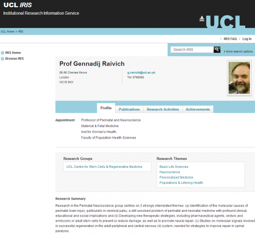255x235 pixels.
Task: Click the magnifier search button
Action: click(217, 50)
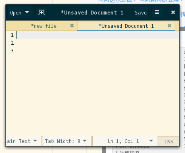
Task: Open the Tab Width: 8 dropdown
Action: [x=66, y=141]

+ + + +

◆ **Your instructions**
Format the data above as a Markdown table with the columns "No." and "Text", numbering each row and putting each line in the "Text" column. Skip blank lines, and leave the pictures out of the answer.

◆ **Response for this exercise**
| No. | Text |
|---|---|
| 1 | 255x235 pixels. |
| 2 | Task: Click the magnifier search button |
| 3 | Action: click(217, 50) |
| 4 | Task: Open the Tab Width: 8 dropdown |
| 5 | Action: [x=66, y=141] |